The Swedes give out Nobel Prizes for all kinds of things, including literature, but after reading yesterday’s BBC News story about Louise Brown, I’m wondering if maybe they should add a category for reading. Brown is the 91-year-old Scottish lady who claims to have read 25,000 books, all from one local library or another, since 1946. She’s borrowed a minimum of six books a week over that period, and in recent times has increased her count to 12 weekly titles.

Let’s assume the story is accurate — we can trust the BBC, right? Let’s also assume Brown is actually reading 12 books a week, and not taking them home and using them as coasters. I’ve known some dedicated readers in my life, but I doubt if any can rival Brown.

When I was a boy, in the first blush of reading love, I sat down one day and performed a rough calculation of how many books I’d be able to read in my lifetime. I was dismayed by the figure. At the time I was reading one book a week — then, as now, I read slowly — I figured I could take in somewhere between 5,000 and 6,000 books ere my three score and ten were up. I was depressed for a week.

I was the kind of kid who always had a paperback in the back pocket of his jeans. I really did sit in class with a library book hidden in my text book, blissfully ignoring the teacher. My elementary school librarian, unable to conceive a 10-year-old boy could love books so much, chased me out of her domain one day after implying I had a crush on her. While working as a reporter for the Palm Beach Post in the early 1980s, I read Vanity Fair and Great Expectations on my lunch hour in a pleasant neighborhood park in the El Cid neighborhood of West Palm Beach.

I would have thought my reading devotion second to none. Yet I’ll never come close to Brown’s total. I’ve been distracted by making a living, raising children, spending time with family and friends — and I sheepishly confess to watching television and surfing the Internet. Reading remains my dearest pleasure, but not my only one. To read as Brown reads, I would have to live a monastic existence, and I’m not willing.

### DATA SUPPLIED
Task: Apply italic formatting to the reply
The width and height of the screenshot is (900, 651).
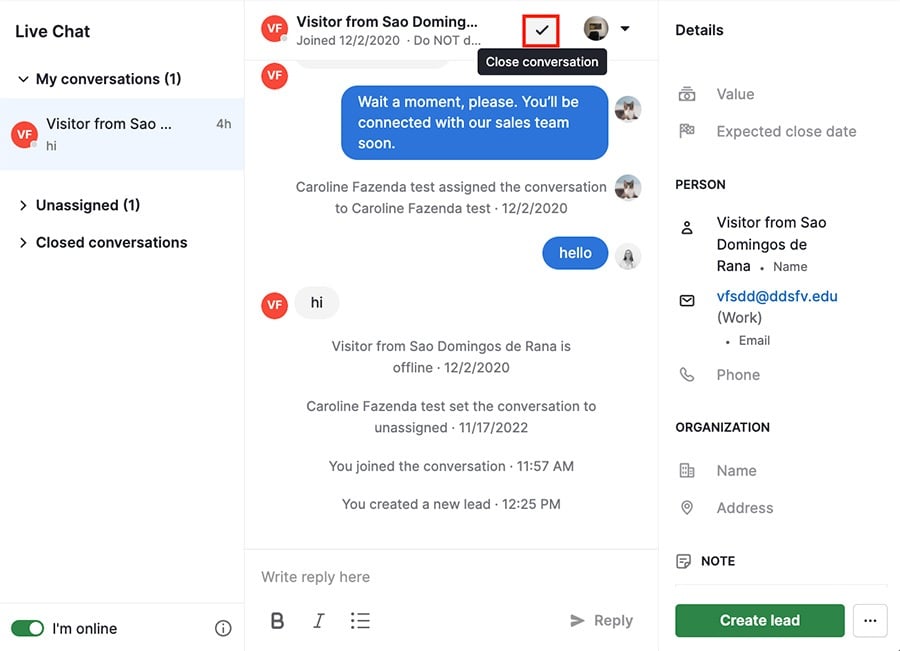Action: coord(318,620)
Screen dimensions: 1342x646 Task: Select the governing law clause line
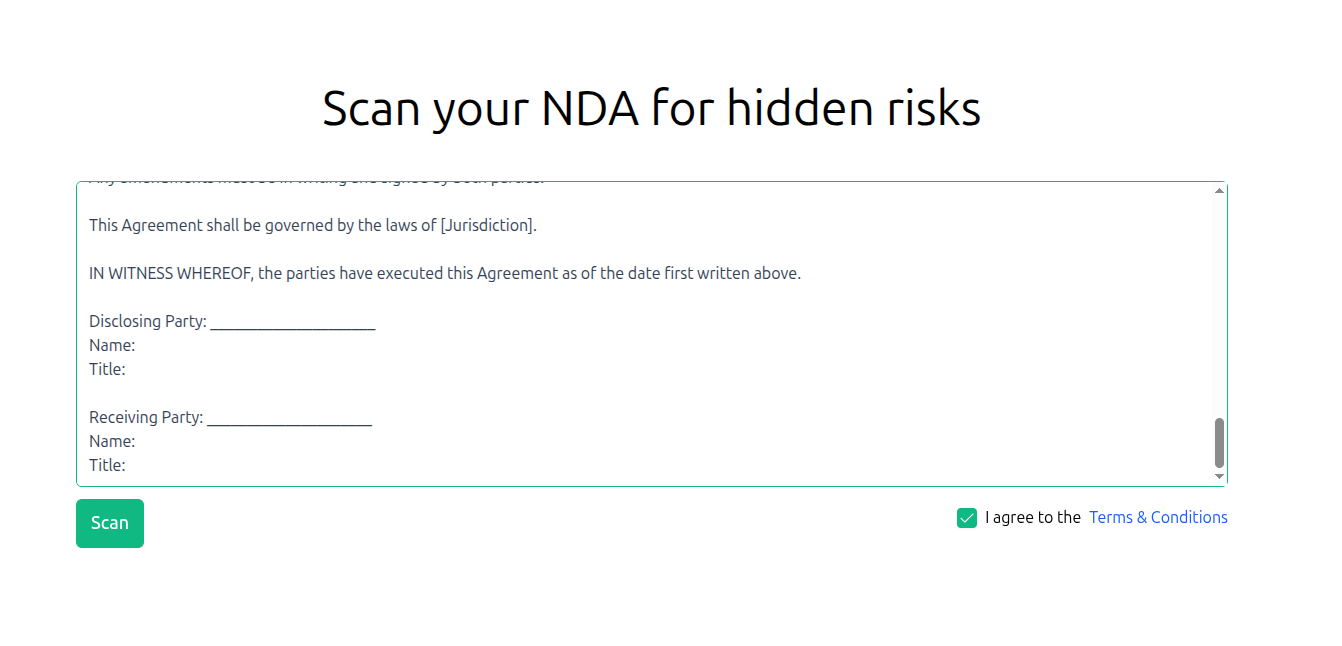pyautogui.click(x=312, y=224)
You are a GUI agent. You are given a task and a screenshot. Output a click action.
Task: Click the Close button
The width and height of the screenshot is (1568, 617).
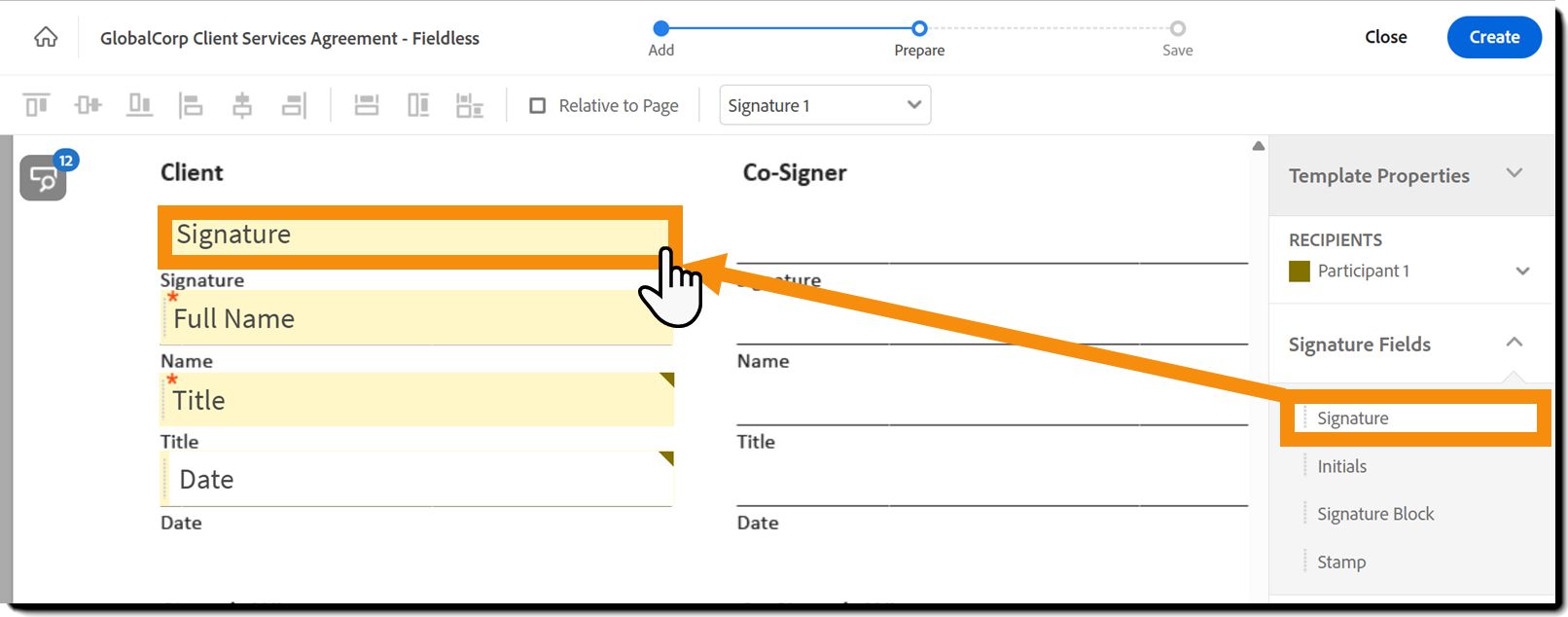[x=1385, y=37]
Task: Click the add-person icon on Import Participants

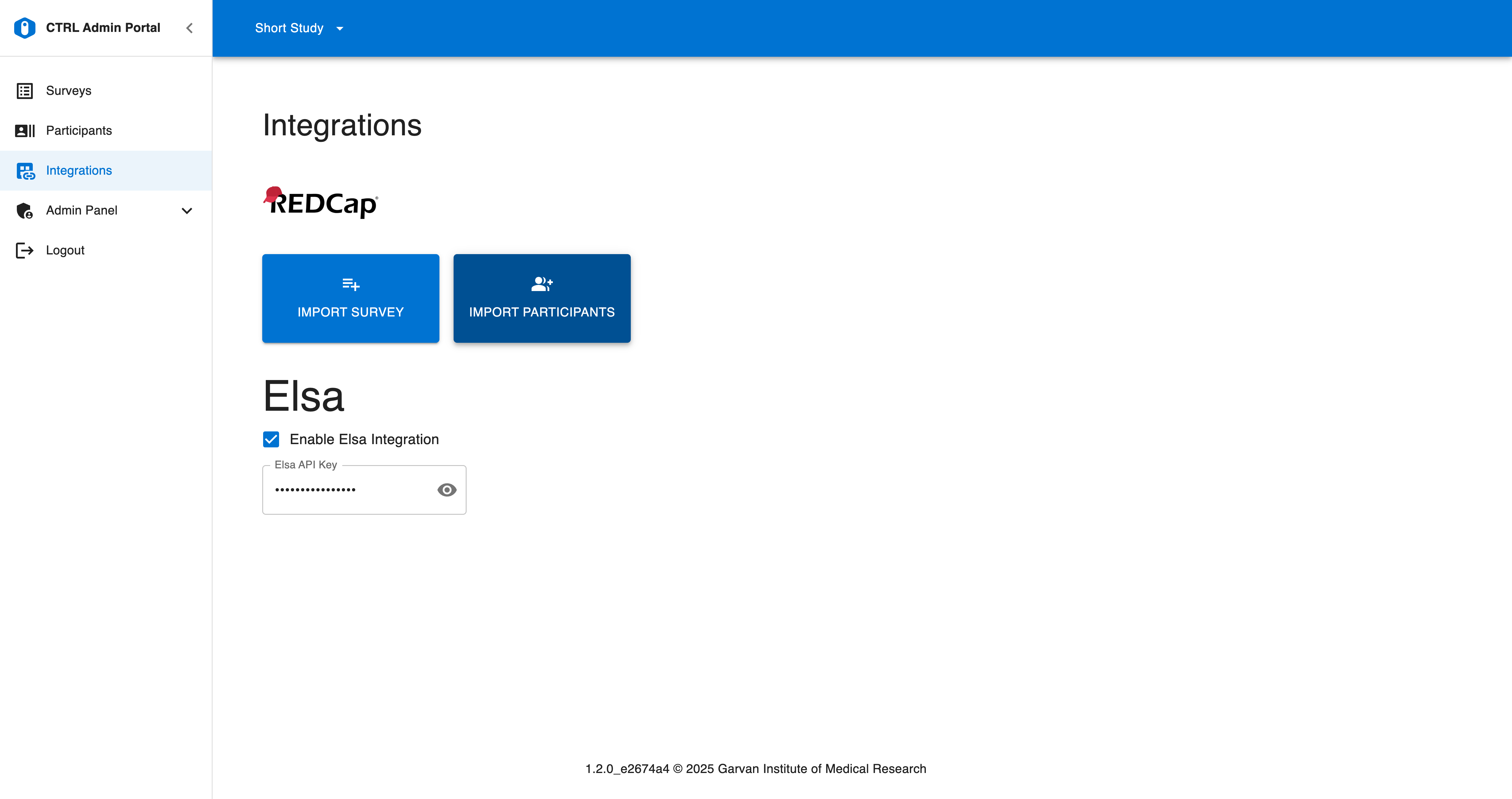Action: click(541, 284)
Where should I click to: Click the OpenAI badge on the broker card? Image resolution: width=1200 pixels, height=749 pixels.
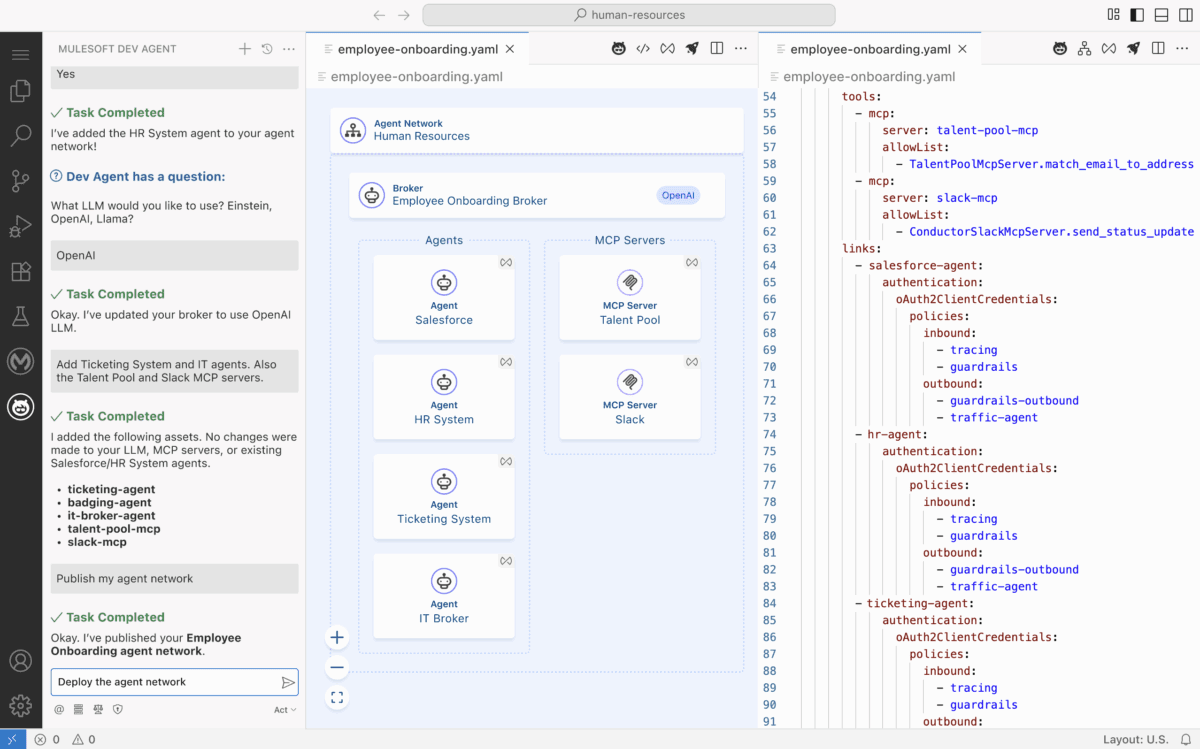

### SHORT TASK
Repeat word for word the portion of the reading essay above that runs from "The Swedes give" to "can rival Brown.".

### EXERCISE SOLUTION
The Swedes give out Nobel Prizes for all kinds of things, including literature, but after reading yesterday’s BBC News story about Louise Brown, I’m wondering if maybe they should add a category for reading. Brown is the 91-year-old Scottish lady who claims to have read 25,000 books, all from one local library or another, since 1946. She’s borrowed a minimum of six books a week over that period, and in recent times has increased her count to 12 weekly titles.

Let’s assume the story is accurate — we can trust the BBC, right? Let’s also assume Brown is actually reading 12 books a week, and not taking them home and using them as coasters. I’ve known some dedicated readers in my life, but I doubt if any can rival Brown.